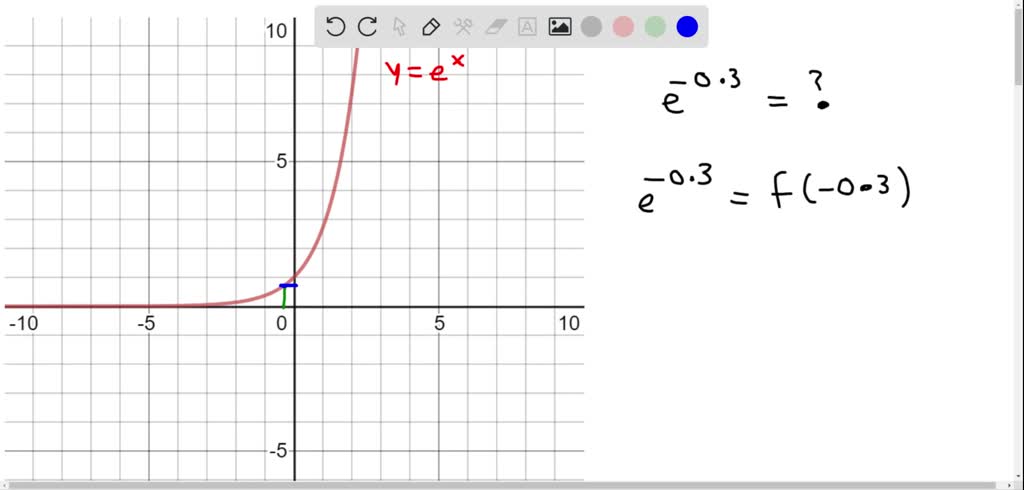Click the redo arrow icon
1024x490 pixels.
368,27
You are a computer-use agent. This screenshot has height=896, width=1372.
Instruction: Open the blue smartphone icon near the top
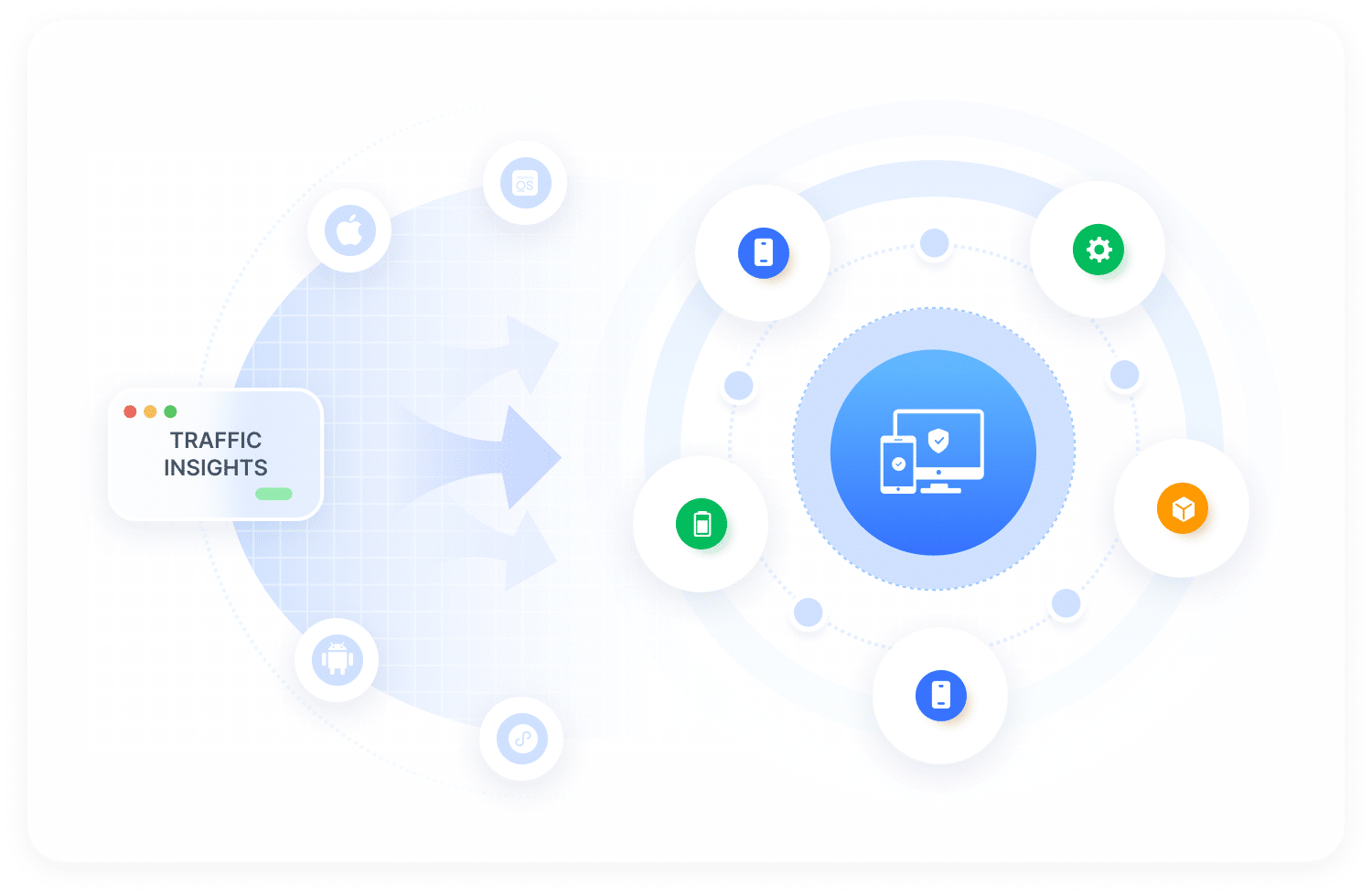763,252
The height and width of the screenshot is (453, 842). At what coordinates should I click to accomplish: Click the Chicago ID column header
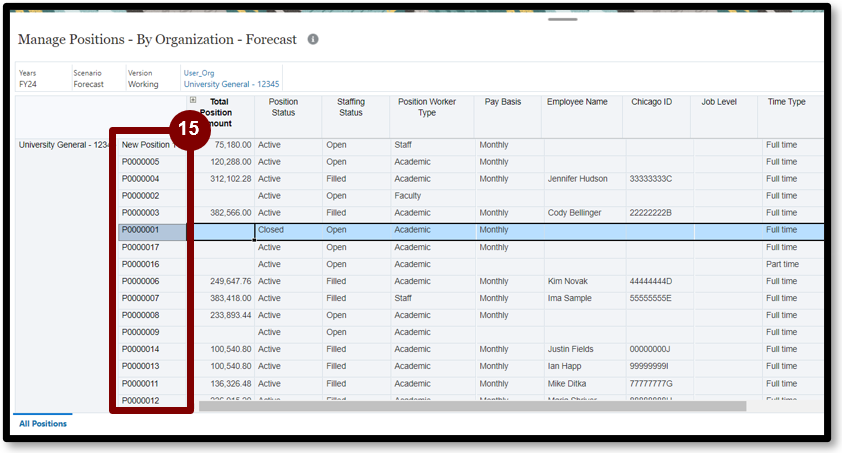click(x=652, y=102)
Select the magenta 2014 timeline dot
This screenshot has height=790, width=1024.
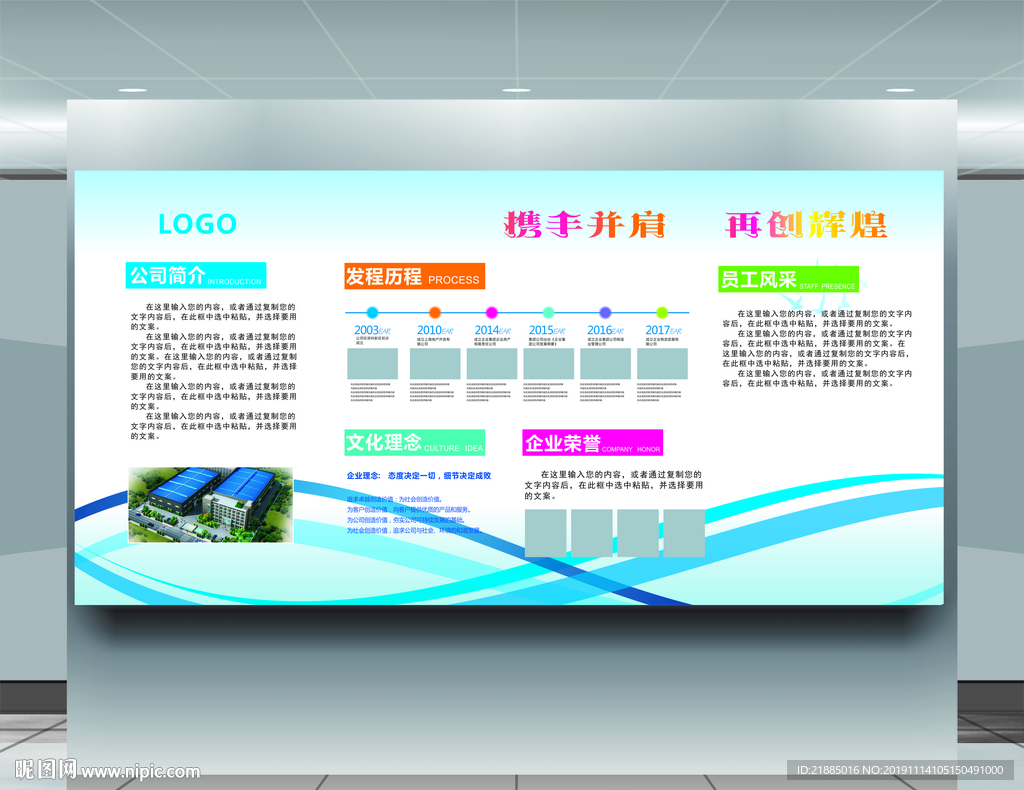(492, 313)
━━━━━━━━━━━━━━━━━━━━━━━━━━━━━━
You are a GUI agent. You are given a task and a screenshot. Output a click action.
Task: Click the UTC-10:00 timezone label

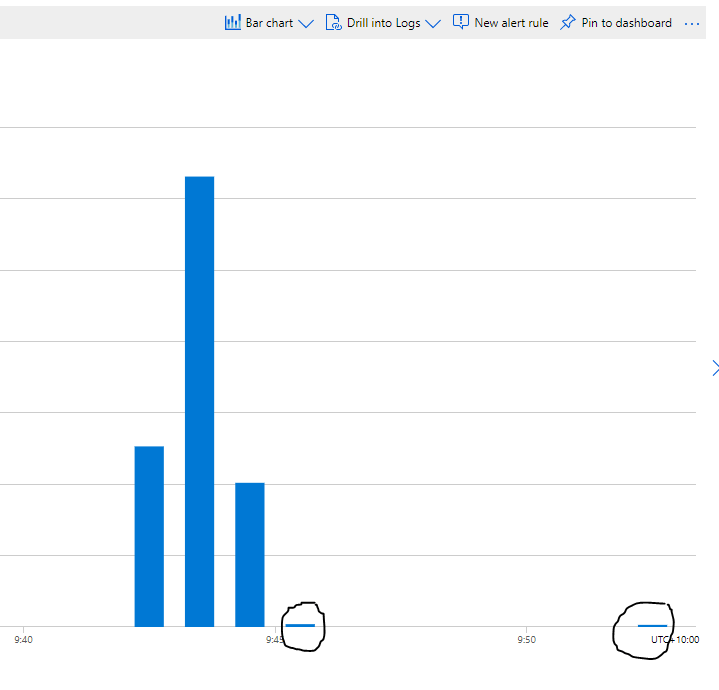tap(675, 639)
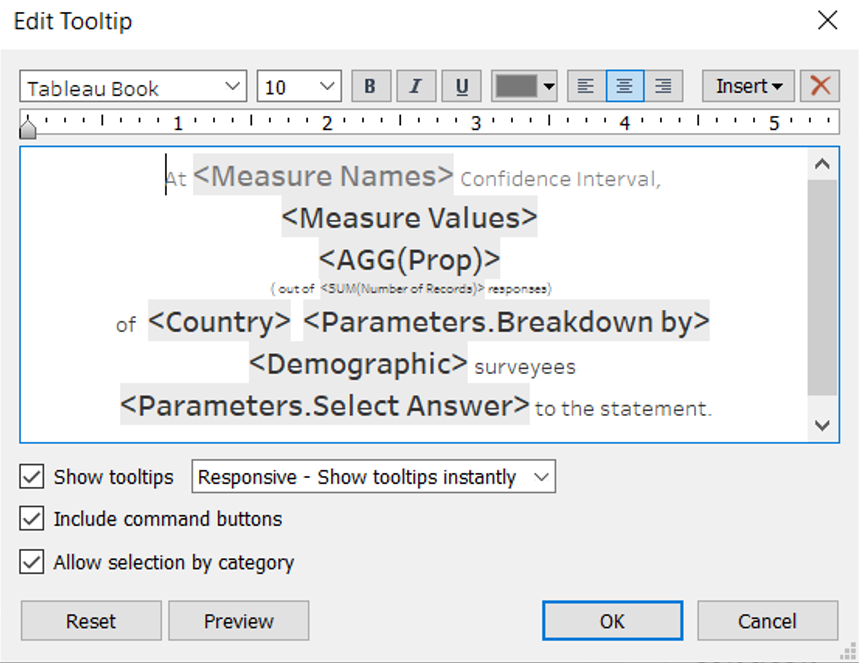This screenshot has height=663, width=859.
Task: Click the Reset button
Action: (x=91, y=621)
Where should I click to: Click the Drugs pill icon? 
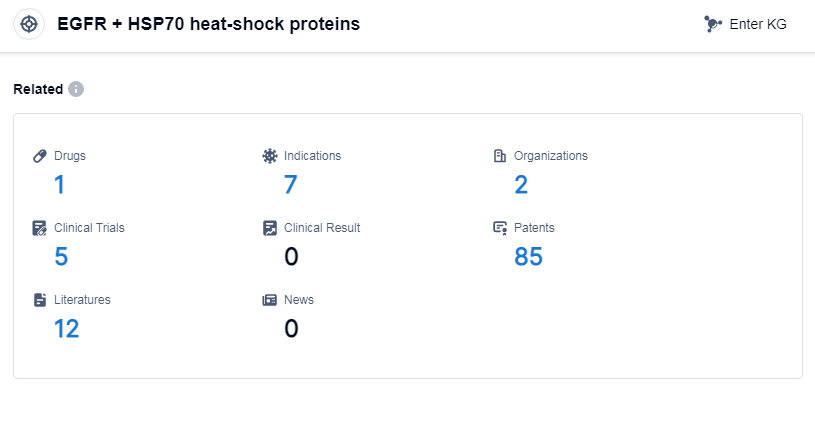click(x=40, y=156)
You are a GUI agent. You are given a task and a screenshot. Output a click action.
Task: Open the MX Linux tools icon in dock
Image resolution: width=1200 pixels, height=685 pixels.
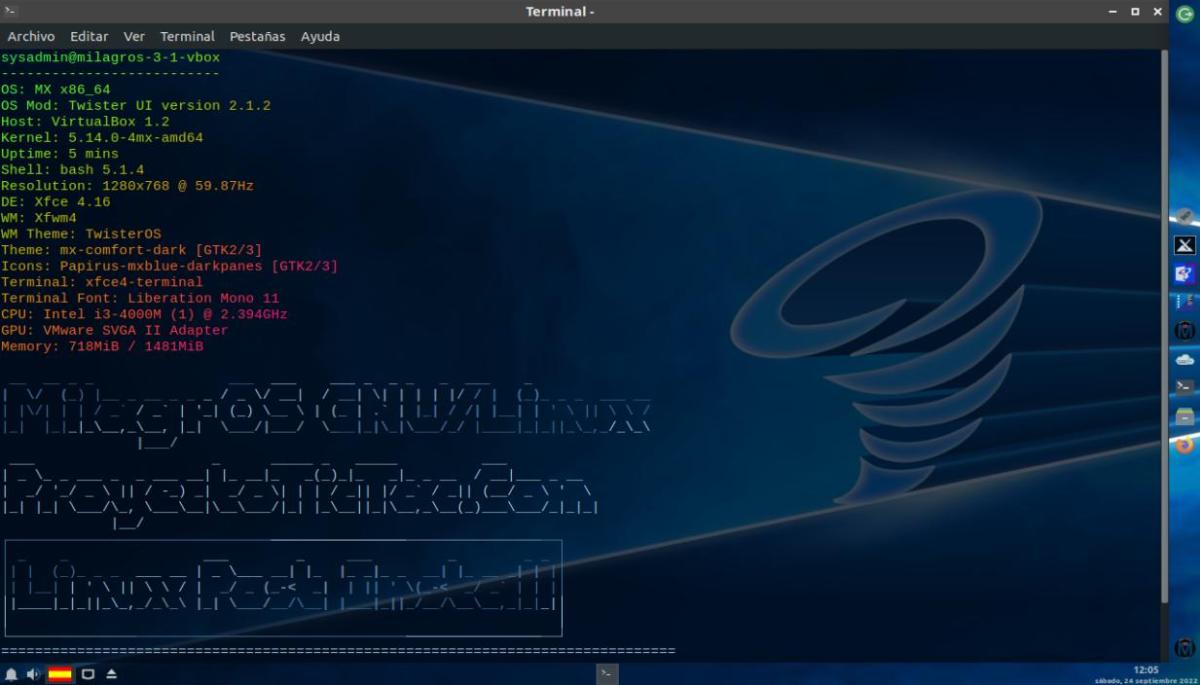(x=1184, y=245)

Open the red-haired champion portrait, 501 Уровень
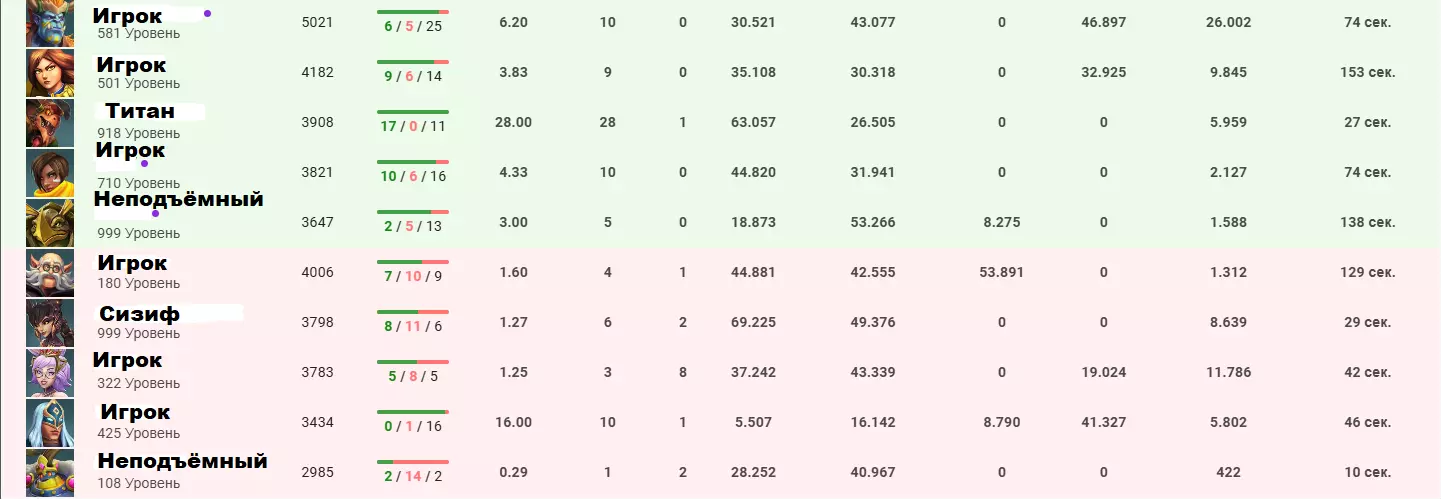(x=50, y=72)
━━━━━━━━━━━━━━━━━━━━━━━━━━━━━━
■ **Task goal**:
Convert the records from the line with "Open the red-haired" up to and including the line with "(x=50, y=72)" into a two-column CSV with the columns instruction and click. Give each record one row, put each field in quotes, replace line breaks with spaces, and omit the pictures.

■ **Correct result**:
instruction,click
"Open the red-haired champion portrait, 501 Уровень","(x=50, y=72)"